Pictures are not part of the copy; repeat everything else in the records exactly.
=== Begin Enclosure ===
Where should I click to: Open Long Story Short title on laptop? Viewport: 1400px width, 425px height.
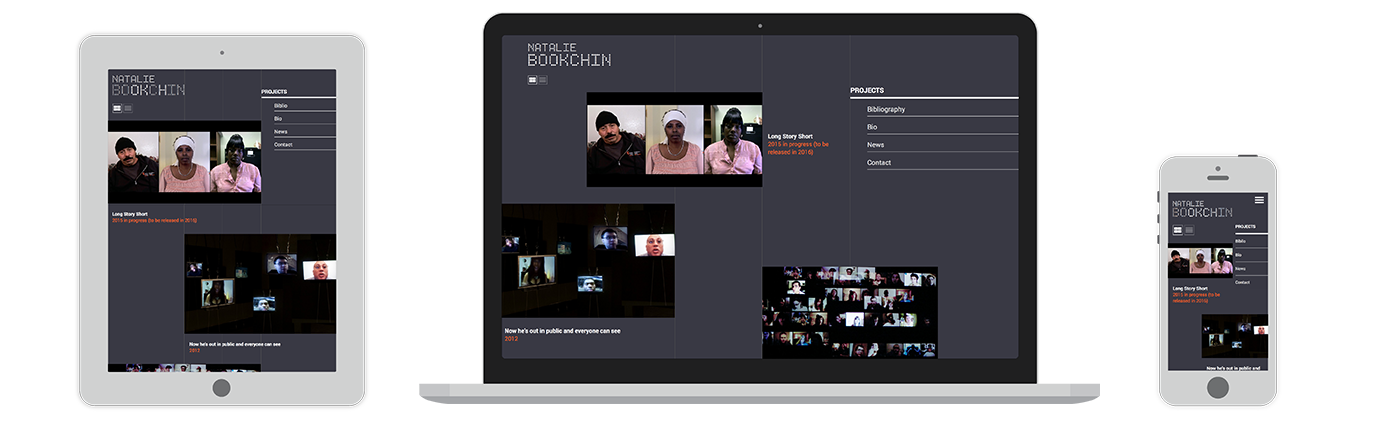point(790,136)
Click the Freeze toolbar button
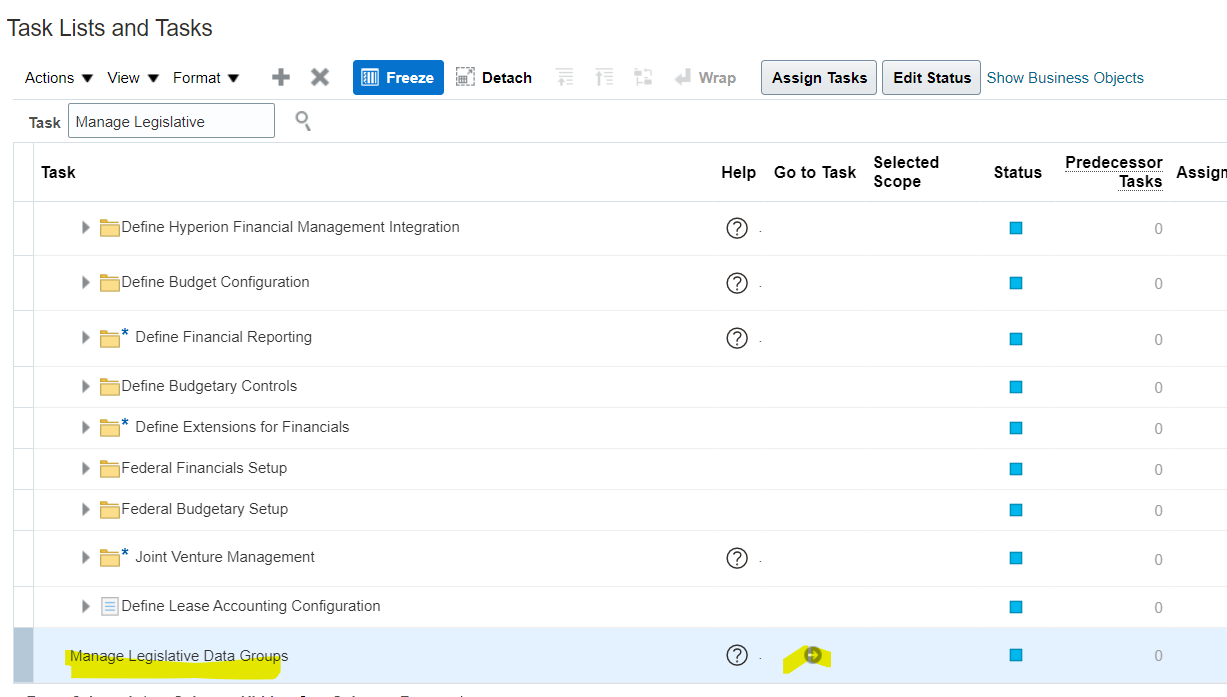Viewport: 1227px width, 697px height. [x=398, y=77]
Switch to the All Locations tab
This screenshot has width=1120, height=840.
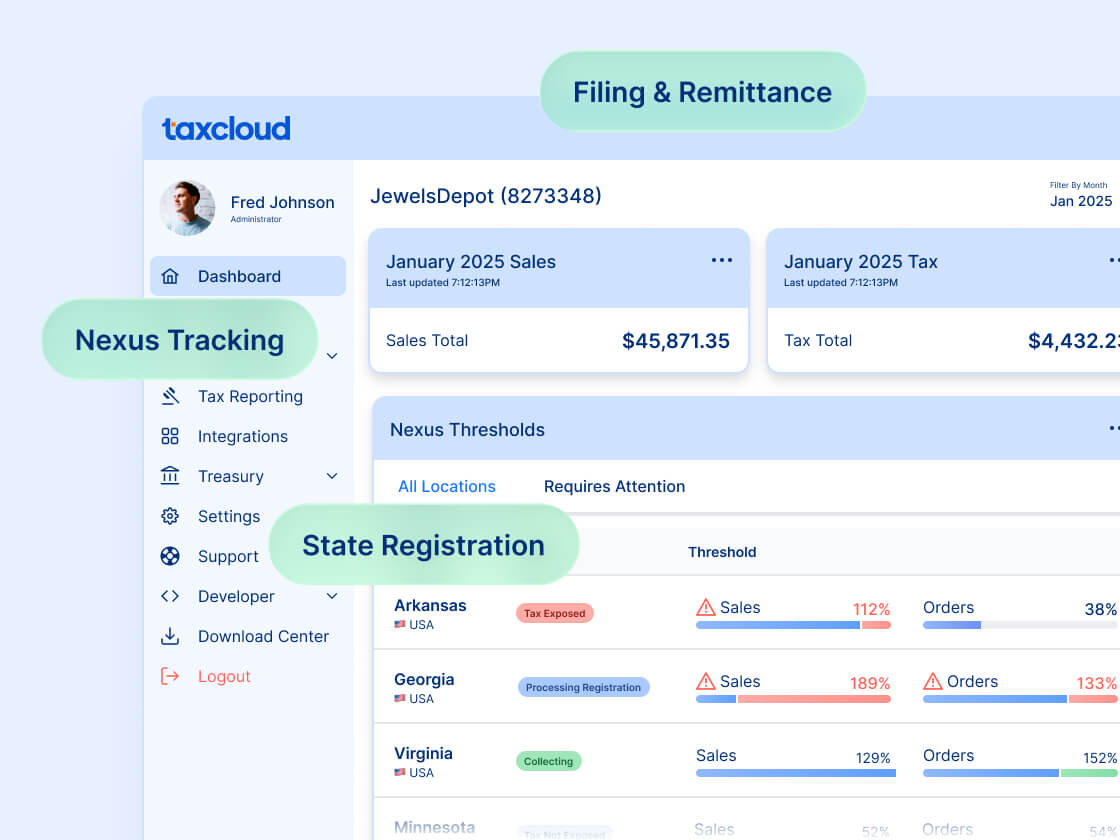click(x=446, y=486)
=== End Enclosure ===
Expected answer:
Where should I click to: Open Long Story Short title on laptop? Viewport: 1400px width, 425px height.
point(790,136)
Click the Freeze toolbar button
Viewport: 1227px width, 697px height. [x=398, y=77]
Switch to the All Locations tab
This screenshot has width=1120, height=840.
click(x=446, y=486)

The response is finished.